- [TASK INPUT]
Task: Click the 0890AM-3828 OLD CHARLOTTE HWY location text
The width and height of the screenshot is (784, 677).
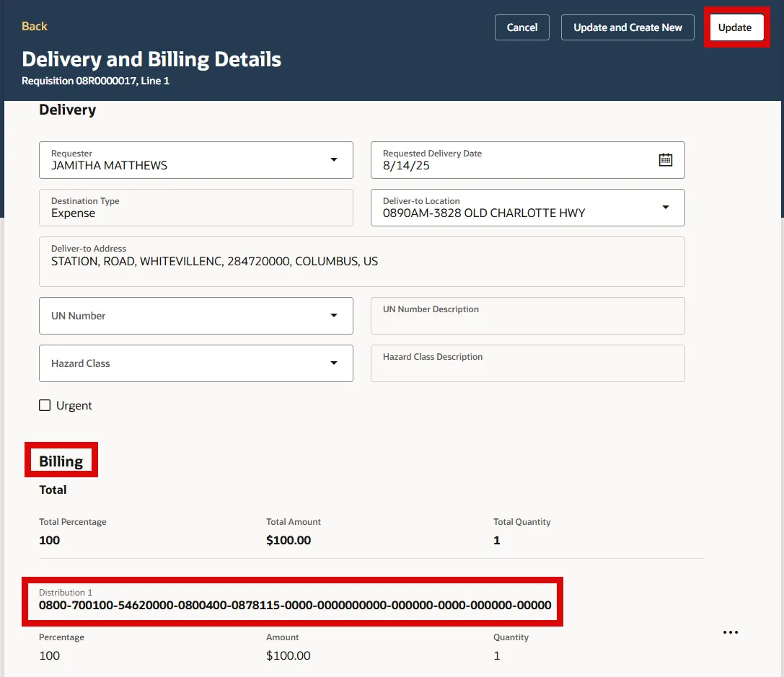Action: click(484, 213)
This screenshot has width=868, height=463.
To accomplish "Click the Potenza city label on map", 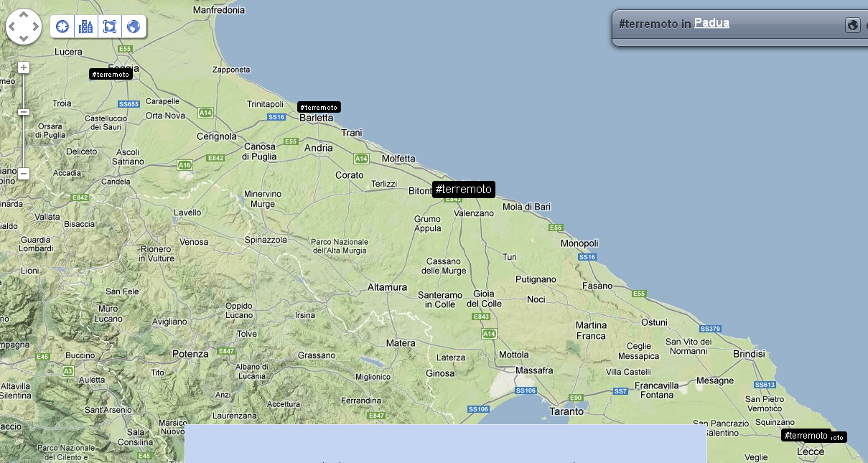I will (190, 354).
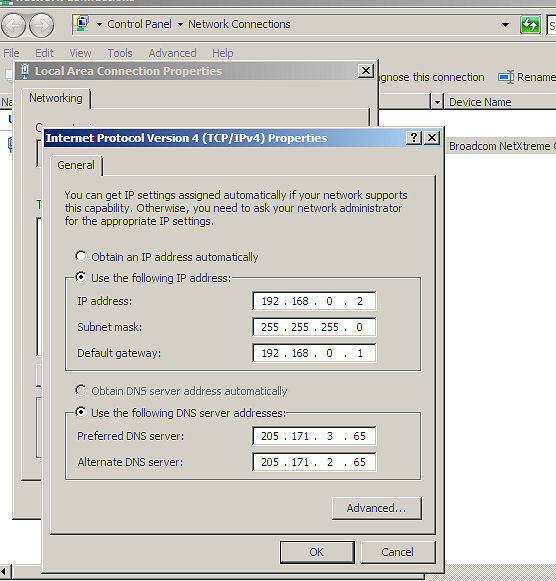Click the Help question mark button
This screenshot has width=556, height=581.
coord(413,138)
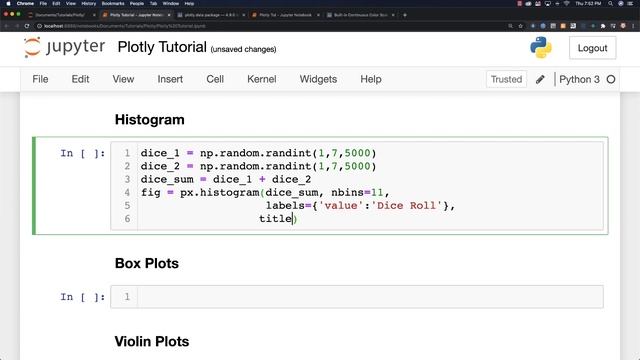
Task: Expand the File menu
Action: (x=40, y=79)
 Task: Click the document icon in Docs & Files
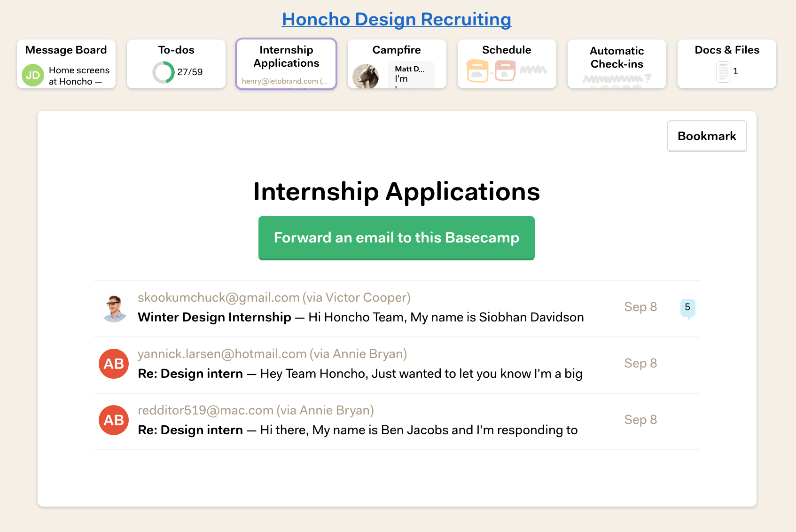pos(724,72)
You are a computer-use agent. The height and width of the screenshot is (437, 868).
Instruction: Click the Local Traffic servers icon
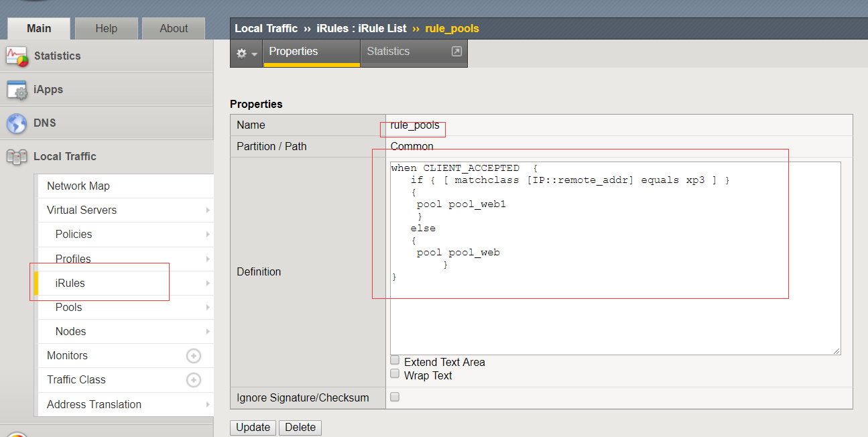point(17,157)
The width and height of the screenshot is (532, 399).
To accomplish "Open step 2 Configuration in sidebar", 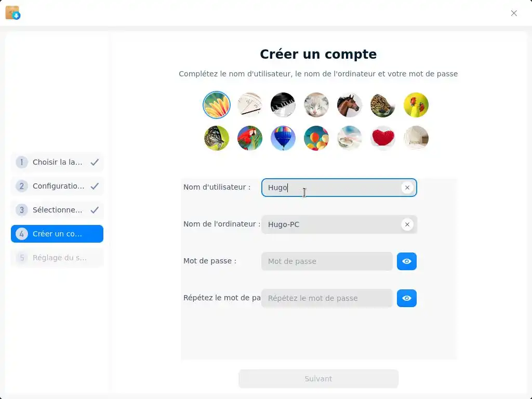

- [ABOUT THIS EXERCISE] Pictures aside, set down the lines from the one containing "You are a computer-use" through the end of the records above, exactly and only those.

- [RESPONSE TO THE TASK]
You are a computer-use agent. The height and width of the screenshot is (437, 868).
Instruction: Click the Local Traffic servers icon
point(17,157)
The width and height of the screenshot is (532, 399).
To accomplish "Open step 2 Configuration in sidebar", 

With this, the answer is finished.